Psychic Therapy: A Metaphysical Afternoon at the Spirit Fair
9:08 AM EDT on July 26, 2021
One time, when I was a child, I was looking through a book about unexplained phenomena, as I often did and still do. I came across an old woodcut of Satan leading a pack of fortune tellers to Hell. While that wasn’t necessarily the scary thing, what was terrifying was the idea that they had all their heads on backward, a sign that they’re unrepentant sinners for leading Christ’s followers down the path to the unholy and infernal...
All these years later, that image has managed to stick with me. It’s probably the main reason why I have never been to a psychic or fortune-teller, instead cautiously reading about them at a safe distance, laughing at them and the folks they duly bilked. But, still, the curiosity has always remained, always tempting me.
Last Saturday, a friend called me, asking if I felt like going to the Midwest City Spirit Fair with them, located at the Sheraton Hotel, 5750 Will Rogers Road. After a brutal intake of my supernatural fears, I agreed and off we went, the lobby looking much like that of a comic book convention, so much so I had to double-check the signage as we paid our $7 entry fee.
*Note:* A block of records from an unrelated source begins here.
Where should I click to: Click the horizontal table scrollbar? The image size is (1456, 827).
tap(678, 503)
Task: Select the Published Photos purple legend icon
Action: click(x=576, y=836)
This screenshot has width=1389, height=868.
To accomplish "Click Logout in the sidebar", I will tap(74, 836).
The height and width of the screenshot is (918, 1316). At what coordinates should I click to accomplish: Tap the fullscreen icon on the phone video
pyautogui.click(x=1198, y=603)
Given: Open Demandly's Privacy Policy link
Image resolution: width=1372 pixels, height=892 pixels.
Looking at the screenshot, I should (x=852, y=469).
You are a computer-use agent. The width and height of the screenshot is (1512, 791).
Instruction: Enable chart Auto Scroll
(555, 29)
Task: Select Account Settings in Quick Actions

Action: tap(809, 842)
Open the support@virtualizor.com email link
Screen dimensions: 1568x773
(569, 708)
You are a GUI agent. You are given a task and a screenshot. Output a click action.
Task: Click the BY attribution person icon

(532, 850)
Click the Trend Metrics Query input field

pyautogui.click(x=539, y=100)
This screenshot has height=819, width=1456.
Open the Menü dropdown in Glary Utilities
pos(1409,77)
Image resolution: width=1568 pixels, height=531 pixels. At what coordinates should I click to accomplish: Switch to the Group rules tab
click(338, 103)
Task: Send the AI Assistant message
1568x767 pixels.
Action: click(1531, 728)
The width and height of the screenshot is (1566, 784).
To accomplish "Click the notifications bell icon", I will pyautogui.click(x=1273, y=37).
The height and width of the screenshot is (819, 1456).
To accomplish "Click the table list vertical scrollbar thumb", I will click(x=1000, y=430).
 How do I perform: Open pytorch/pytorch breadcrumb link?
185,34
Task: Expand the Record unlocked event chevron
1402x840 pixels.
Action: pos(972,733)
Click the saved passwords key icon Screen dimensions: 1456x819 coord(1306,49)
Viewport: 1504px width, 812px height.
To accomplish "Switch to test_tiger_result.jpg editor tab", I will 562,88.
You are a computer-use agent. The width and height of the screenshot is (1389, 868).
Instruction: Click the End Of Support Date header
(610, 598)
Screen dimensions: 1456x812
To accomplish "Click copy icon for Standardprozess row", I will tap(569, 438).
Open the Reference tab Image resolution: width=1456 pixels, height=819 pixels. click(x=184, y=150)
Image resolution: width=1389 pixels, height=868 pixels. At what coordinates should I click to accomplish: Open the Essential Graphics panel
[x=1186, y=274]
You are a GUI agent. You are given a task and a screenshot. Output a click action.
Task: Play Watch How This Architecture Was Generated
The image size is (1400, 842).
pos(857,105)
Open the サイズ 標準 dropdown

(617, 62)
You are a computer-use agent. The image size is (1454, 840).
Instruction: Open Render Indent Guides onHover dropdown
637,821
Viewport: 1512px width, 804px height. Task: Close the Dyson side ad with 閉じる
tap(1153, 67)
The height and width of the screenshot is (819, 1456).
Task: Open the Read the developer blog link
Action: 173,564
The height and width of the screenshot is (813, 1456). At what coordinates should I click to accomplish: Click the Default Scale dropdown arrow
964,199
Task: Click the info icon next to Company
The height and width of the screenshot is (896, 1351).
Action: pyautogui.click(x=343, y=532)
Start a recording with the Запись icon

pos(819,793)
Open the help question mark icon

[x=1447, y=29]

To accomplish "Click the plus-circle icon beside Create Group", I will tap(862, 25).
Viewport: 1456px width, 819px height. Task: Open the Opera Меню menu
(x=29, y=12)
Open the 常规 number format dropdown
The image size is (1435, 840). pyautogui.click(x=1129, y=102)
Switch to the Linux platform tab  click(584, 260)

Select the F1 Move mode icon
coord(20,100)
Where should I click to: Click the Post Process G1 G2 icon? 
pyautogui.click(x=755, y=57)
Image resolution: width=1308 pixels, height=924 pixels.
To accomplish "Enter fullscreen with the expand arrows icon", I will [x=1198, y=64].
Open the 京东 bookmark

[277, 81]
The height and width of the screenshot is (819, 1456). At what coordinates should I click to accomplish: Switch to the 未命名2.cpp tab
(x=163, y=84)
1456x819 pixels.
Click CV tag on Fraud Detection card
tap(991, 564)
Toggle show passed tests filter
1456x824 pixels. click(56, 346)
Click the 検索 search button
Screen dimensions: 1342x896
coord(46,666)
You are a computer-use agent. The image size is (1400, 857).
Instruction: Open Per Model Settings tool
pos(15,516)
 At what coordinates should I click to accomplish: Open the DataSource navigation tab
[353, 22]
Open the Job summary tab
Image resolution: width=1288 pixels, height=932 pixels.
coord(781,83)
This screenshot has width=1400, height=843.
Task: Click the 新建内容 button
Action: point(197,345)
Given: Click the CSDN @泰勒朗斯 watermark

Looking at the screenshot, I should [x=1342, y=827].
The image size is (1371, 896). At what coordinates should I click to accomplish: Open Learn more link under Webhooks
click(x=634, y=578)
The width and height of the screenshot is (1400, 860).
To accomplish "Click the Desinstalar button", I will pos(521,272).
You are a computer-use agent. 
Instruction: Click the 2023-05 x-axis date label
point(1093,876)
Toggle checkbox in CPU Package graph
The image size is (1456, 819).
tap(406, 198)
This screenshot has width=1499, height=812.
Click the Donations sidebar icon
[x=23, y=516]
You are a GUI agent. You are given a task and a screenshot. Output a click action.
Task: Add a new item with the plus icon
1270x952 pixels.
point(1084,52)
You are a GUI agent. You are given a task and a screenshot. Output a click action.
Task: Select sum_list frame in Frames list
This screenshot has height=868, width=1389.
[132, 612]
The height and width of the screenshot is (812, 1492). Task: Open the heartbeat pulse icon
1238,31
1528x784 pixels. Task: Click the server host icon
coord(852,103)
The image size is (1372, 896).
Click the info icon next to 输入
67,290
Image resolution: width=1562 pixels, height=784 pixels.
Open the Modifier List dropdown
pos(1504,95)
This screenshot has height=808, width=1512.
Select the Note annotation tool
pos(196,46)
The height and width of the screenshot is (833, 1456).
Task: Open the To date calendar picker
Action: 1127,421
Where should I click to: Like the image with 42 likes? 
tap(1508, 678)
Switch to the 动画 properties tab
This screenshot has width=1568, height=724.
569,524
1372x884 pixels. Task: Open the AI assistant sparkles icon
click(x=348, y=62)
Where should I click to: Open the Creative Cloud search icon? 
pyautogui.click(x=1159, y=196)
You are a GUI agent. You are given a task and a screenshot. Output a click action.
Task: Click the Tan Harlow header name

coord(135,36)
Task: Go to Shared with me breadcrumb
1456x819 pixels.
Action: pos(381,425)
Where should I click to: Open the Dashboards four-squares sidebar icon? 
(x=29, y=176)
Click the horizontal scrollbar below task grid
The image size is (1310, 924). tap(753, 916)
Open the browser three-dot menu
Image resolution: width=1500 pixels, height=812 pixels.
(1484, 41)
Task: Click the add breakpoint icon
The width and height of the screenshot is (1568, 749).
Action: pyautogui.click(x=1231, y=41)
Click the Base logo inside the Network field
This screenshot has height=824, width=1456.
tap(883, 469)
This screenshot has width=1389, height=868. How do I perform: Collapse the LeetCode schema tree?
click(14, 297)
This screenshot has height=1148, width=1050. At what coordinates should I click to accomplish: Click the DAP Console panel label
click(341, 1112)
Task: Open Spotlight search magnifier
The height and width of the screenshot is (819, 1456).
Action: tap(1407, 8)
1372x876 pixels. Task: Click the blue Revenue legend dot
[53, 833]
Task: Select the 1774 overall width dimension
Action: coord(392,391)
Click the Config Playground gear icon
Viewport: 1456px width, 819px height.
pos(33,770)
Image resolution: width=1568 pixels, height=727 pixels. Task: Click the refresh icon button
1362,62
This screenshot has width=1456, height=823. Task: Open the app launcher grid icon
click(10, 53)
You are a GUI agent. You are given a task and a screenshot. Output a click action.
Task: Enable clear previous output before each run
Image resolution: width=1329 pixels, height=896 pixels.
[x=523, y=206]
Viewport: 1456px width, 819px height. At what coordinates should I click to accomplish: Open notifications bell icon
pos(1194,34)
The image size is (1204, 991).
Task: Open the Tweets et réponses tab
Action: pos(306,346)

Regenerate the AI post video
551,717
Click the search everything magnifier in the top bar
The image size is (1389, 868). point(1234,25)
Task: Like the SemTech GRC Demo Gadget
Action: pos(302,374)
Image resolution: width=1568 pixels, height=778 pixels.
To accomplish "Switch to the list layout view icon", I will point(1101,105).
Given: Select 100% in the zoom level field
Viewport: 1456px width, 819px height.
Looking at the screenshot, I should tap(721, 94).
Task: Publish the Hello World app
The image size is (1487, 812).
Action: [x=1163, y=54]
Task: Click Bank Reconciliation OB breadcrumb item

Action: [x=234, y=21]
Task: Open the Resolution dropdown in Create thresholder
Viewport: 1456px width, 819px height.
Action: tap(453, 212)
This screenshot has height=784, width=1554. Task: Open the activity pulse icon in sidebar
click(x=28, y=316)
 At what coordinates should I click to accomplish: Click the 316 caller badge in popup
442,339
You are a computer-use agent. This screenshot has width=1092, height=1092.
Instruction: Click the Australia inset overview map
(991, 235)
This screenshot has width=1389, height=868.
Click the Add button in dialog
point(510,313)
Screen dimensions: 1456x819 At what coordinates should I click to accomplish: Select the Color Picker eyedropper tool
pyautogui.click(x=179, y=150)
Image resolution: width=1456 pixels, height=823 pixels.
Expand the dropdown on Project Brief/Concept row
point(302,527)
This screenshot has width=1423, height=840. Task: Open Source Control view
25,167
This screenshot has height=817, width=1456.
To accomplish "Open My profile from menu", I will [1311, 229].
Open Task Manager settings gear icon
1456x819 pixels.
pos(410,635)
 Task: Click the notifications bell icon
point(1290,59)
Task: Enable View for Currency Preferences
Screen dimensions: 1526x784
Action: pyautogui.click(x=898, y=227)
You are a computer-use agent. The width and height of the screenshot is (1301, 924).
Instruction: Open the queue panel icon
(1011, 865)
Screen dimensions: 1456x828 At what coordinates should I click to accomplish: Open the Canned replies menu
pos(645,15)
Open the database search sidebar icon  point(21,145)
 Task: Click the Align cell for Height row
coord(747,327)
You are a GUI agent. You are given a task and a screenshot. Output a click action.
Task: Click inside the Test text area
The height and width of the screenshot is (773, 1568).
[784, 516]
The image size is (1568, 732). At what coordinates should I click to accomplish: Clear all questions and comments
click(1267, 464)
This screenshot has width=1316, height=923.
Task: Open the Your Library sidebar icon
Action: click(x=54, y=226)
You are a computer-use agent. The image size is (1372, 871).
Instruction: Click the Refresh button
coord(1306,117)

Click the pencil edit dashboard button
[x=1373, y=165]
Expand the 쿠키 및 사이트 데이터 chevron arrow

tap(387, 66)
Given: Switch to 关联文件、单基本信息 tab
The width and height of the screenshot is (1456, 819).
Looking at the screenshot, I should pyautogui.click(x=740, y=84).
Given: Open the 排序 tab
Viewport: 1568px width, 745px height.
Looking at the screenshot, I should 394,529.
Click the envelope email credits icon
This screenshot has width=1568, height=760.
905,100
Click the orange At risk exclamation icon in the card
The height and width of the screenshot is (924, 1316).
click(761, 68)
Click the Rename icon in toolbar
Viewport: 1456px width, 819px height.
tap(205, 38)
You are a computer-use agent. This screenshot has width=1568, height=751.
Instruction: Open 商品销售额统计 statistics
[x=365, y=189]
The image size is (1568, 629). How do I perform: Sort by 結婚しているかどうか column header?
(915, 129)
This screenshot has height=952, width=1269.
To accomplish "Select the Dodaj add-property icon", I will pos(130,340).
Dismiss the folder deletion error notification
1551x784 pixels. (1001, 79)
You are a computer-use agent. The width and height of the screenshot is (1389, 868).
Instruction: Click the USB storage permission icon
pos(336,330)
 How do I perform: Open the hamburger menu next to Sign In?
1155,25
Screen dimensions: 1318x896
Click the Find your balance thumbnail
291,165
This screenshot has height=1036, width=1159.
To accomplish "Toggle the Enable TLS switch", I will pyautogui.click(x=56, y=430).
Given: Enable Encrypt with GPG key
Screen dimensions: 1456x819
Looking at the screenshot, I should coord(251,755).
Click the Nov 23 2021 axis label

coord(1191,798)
While the typical fears abounded within me—a fear of fouling God, the fact I may attract a ghost or, even worse, be completely dowsed in patchouli essential oils—those fears were put completely to rest when I saw an old friend from high school and his wife, selling scented crystal-infused candles that smelled undoubtedly enticing.
After a nice conversation with them—my humble apologies for not returning to say goodbye—as I looked at all the raven-haired women in loose frocks hawking their items and the jiggly men in wizard’s hats buying them, I came to a table filled with tarot cards of all sorts, from the laughably silly to the horrifically scary.
While I didn’t but any—nor crystals, soaps or medallions for, I’m guessing, protection—next to them, however, were a row of children’s books that I’m sure a Baptist preacher would denounce, light-hearted tomes on yoga, ESP and other variations of psychic phenomena. Man, I thought, that times sure have changed, my main reading being the Time-Life Mysteries of the Unexplained series.
Momentarily feeling the fear leave my body, I decided to visit a fortune teller—my apologies if that’s an unlikable term these days—and have my future read via the mystical tarot cards. Sure, many of the soothsayers there were somewhat clownish, resembling something from a bad movie about the end of the world. I came across one card reader, however, clad in a simple black shirt and a wholly appealing smile that made me feel more than comfortable.
Her name was Cheri, I believe, and after a bit of preliminary otherworldly chit-chat, she closed her eyes and drew my first tarot card, placing it on the table: the Devil. “Oh no….” I whispered softly to myself as I imagined malevolent demons swimming above me, desperately wanting my refried soul.
Sensing my apprehension, she let me know that the card is more symbolic, but I, instead, started telling her my life story—my entire life story—like she was more of a psychic bartender that sold tarot cards instead of tequila shots. As she pulled more cards, she laughed, saying that I only needed four to know who I was and what lied ahead. She explained it to me and I nervously joked, a mixture of nervous apprehension and futile cool.
I got up from the table, looking into her smiling eyes as I said thank you. I know that it’s a shortened future I have left, but she gave me the startling confidence to know that I still have more work to do on this Earth—good, I hope—which, in the end, is all I truly wanted to know.
I just pray I don’t wake up in the morning with my head on backwards. That would kind of suck.